● Your instructions: Present the records from the first line through the line containing "pos(98,160)" as a Markdown table with the columns Row and Line, one row per line, leaving out blank lines.

— begin —

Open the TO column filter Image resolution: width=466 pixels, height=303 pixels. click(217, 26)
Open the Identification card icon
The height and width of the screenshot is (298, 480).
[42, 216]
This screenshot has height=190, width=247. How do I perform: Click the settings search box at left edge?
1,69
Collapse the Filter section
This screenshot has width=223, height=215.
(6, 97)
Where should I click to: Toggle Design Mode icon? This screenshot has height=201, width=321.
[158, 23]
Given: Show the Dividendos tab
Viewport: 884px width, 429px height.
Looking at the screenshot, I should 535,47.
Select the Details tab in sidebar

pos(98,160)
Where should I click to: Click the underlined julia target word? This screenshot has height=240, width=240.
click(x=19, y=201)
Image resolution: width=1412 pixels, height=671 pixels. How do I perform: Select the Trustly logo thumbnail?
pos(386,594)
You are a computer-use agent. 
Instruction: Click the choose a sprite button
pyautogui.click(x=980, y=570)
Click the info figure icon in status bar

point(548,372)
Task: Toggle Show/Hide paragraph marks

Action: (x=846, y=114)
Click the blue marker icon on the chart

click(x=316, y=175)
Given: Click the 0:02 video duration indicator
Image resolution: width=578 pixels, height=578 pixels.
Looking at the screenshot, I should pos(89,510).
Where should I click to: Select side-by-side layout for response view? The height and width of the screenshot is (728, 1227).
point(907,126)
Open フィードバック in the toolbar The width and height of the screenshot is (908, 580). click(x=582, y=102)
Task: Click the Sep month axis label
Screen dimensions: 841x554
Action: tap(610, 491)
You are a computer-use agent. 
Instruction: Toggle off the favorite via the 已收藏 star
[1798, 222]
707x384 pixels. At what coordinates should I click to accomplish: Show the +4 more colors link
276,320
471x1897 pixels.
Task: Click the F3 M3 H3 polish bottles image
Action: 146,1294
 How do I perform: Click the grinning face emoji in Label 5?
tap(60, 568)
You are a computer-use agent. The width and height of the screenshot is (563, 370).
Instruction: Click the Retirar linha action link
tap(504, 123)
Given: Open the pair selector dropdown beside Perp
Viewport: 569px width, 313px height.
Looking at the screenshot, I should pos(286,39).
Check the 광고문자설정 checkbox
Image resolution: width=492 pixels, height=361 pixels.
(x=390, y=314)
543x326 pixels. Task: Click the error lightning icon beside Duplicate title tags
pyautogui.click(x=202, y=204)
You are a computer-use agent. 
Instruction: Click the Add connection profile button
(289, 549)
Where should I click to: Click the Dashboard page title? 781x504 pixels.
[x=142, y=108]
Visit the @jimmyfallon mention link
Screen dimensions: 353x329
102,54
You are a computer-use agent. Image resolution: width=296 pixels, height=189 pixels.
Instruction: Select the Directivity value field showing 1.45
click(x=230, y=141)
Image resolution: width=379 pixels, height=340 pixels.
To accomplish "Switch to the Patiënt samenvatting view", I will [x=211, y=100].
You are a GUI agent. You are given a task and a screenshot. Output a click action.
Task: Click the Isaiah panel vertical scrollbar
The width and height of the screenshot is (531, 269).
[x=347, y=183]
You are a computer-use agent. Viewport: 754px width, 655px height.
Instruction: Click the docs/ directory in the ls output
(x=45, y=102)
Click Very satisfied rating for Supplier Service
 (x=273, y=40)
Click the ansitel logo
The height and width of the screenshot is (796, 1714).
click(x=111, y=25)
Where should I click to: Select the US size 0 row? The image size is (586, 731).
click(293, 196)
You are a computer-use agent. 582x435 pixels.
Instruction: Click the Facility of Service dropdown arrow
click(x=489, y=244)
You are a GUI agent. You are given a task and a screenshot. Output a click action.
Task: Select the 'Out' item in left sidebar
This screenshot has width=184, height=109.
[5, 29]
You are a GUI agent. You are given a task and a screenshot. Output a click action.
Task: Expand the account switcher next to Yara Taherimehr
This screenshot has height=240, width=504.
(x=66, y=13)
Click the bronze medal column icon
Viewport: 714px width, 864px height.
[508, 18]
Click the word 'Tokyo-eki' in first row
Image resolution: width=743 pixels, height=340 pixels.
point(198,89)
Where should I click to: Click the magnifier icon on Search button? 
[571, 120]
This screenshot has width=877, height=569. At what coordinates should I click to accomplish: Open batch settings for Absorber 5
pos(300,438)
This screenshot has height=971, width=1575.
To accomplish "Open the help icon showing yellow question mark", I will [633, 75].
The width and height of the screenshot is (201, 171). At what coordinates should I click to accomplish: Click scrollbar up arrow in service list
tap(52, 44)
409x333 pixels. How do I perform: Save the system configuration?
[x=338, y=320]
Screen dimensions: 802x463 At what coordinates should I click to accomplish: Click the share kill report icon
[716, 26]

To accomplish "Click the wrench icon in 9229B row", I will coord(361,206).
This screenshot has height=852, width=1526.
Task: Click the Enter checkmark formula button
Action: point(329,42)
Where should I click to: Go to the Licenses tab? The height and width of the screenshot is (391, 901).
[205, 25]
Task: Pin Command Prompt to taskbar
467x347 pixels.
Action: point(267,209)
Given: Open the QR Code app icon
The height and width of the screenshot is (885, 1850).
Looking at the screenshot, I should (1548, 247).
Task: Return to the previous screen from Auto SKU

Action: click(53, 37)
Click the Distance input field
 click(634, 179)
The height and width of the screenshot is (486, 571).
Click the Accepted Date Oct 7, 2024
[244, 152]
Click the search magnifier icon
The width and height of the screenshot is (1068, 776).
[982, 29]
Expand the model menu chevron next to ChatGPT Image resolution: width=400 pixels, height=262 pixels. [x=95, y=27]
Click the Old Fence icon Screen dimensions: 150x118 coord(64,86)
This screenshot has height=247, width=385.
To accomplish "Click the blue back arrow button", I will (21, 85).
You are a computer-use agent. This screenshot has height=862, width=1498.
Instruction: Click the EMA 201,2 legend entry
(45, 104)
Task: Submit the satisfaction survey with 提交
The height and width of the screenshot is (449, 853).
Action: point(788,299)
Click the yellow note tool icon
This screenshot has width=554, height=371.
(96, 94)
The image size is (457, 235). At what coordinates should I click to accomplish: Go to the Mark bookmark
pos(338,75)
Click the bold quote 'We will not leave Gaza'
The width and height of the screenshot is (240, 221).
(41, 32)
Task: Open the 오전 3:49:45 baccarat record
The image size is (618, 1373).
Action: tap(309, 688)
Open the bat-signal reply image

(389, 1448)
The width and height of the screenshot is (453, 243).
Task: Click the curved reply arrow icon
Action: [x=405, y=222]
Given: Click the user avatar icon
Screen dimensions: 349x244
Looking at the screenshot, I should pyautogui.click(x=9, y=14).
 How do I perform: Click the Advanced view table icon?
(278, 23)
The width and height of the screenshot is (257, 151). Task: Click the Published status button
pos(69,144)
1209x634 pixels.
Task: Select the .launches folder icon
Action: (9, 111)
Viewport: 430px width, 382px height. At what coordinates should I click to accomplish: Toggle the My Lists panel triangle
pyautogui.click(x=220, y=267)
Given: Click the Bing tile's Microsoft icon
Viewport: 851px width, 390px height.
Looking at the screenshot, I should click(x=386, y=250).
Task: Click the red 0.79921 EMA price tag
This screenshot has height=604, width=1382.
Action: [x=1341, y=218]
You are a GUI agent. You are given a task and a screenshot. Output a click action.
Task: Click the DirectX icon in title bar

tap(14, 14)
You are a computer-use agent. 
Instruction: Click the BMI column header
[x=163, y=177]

— end —

● Response to this task:
| Row | Line |
|---|---|
| 1 | Open the TO column filter Image resolution: width=466 pixels, height=303 pixels. click(217, 26) |
| 2 | Open the Identification card icon |
| 3 | The height and width of the screenshot is (298, 480). |
| 4 | [42, 216] |
| 5 | This screenshot has height=190, width=247. How do I perform: Click the settings search box at left edge? |
| 6 | 1,69 |
| 7 | Collapse the Filter section |
| 8 | This screenshot has width=223, height=215. |
| 9 | (6, 97) |
| 10 | Where should I click to: Toggle Design Mode icon? This screenshot has height=201, width=321. |
| 11 | [158, 23] |
| 12 | Given: Show the Dividendos tab |
| 13 | Viewport: 884px width, 429px height. |
| 14 | Looking at the screenshot, I should 535,47. |
| 15 | Select the Details tab in sidebar |
| 16 | pos(98,160) |